Though writing poetry was a frequent pastime in the Attwater home (not surprising given the close relationship the Attwaters enjoyed with their relatives, the Steeles of Broughton), Jane was never the equal as a poet to her sister, Marianna, or her friends, Mary Steele and Mary Scott. Instead, patterning herself after Anne Cator Steele, Jane Attwater devoted her time primarily to entering into her diary her spiritual contemplations and summaries of sermons she heard preached that week. Attwater, however, was not averse to poetry, as her collection of seventeen poems demonstrates, many of which appear in her diary. Her genuine admiration for the poems of Mary Steele and Mary Scott, however, was often, like Mary Wakeford, prefaced by considerable self-deprecation. If she had “the pen of my Silvia,” she writes to Steele on 27 May 1771, she could “describe in faintest colours the beautious scenes around” her, but instead her “poor Description falls so very short of its beautiful Original” that she will not even attempt it because it would only try Steele’s “patience.” She expresses similar thoughts in a letter to Steele dated 5 May 1773, complaining that she cannot “find words to describe [her] ideas,” unlike her “dear Silvia” who has “this happy art” and whose “much lov’d lines,” she writes, are “expressive of the thoughts of my heart.” “All my much lov’d friends,” she writes on 31 May 1773, like Steele and Scott, are “too indulgent” in excusing her “unworthyness,” though she continues to “degrade” herself in her compositions.
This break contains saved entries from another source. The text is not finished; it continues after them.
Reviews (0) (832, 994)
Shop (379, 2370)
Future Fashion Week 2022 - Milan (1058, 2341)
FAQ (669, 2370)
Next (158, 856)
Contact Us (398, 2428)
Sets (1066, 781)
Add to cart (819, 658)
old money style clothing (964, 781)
She began inserting poems into her diary as early as 1770. These verses are of a religious nature, many of them generated by a sermon Attwater would have heard or a scripture verse that was particularly meaningful to her on that date. These verses are not as polished as those of the other members of the Steele circle; in fact, at times they appear more like drafts, with numerous word changes and mark-throughs, as if they were extemporaneous effusions arising out of her spiritual meditations, with the poem a means of encapsulating those thoughts into her diary. Some are hymn-like, evidence of the enormous importance hymns would play in Attwater’s life and in her diary (allusions to hymns are second only to passages from the Bible). Two poems inserted into the diary, considerably more polished than the others, are signed “Myrtilla,” one dated 16 October 1785 and the other 23 September 1787. The first one, composed in heroic couplets, begins, like her sister’s untitled poem (“What Beauteous Form is that in simple dress”), with an apostrophe to Religion, that “Spirit divine” that alone is capable of teaching her “to seize & use the present hour” since death can arrive at any time. In the second poem, in six quatrains, Attwater pleads to God for guidance now that she is an “orphan,” her “parents gone / None to consult [her] welfare as their own.” “A helpless traveler thro” ye world I roam,” she writes, pleading that God will “Point clearly point ye road yt leads to bliss.” Like her predecessors, Hannah and Mary Wakeford, and her sister, Marianna, Jane also composed two contemplative poems commemorating the end of the year and one on the commencement of a new year, 1818.

Though Mary Steele’s poems to Attwater form the largest group of friendship poems in her canon, Attwater is not without some lines directed to her friend, especially those found in her letter to Steele of 5 May 1773 (poem 96). These lines reflect Attwater’s well-developed spiritual appetite at the age of twenty, noting the temporality and illusiveness of the material world and its pleasures in contrast to the “permanent delight” found only “in the blissful realms of Light.” She is thankful for her “blest competence” in wealth but more importantly for her friends, such as her “Silvia,” “thou welcome boon of heaven,” as she calls her, a true friend who can “feel the sorrows of [her] much lov’d friend” when “anxious Care” depresses Attwater’s “pensive mind.” Other poems are addressed to various family members (both living and dead), including three poems to Attwater’s daughter, Annajane Theodosia – on her first birthday, an epitaph after her death, and a memorial poem from 1811. Some of these poems are among Attwater’s finest, most notably “Lines addressed to her Nephew, Philip Whitaker, 1786,” which clearly belies her need for any self-deprecation. The birthday poem to her daughter was inserted in her diary on 16 July 1794. Annajane, her mother’s “Dear Lovely flower” (a metaphor popularized by Anne Bradstreet, the American Puritan poet, in her elegies on the deaths of her grandchildren in the 1660s), is a “plant” given to her parents for them to “raise” to maturity in the Christian faith. Attwater recognizes, however, that reaching maturity (at a time when infant mortality rates were extremely high), is strictly “the will of Heaven.” Attwater’s desire that her daughter exemplify true Christian character falls more under her control, and her wishes will be fulfilled. Mary Steele’s description in “Epitaph on Miss Blatch, 1810” is apropos:

Sweet Excellence! thy opening virtues shone

Fair as the loveliest morning of the Spring[.]

Jane Attwater Blatch, however, could not dictate the will of God for the continuance of her daughter’s life. She anticipates that she and her husband will die long before Anna does, but that will not be the case. She has no choice but to resign herself to God’s “will,” as her memorial poem makes clear, even though the agony of losing her only child will never be appeased nor the memories erased.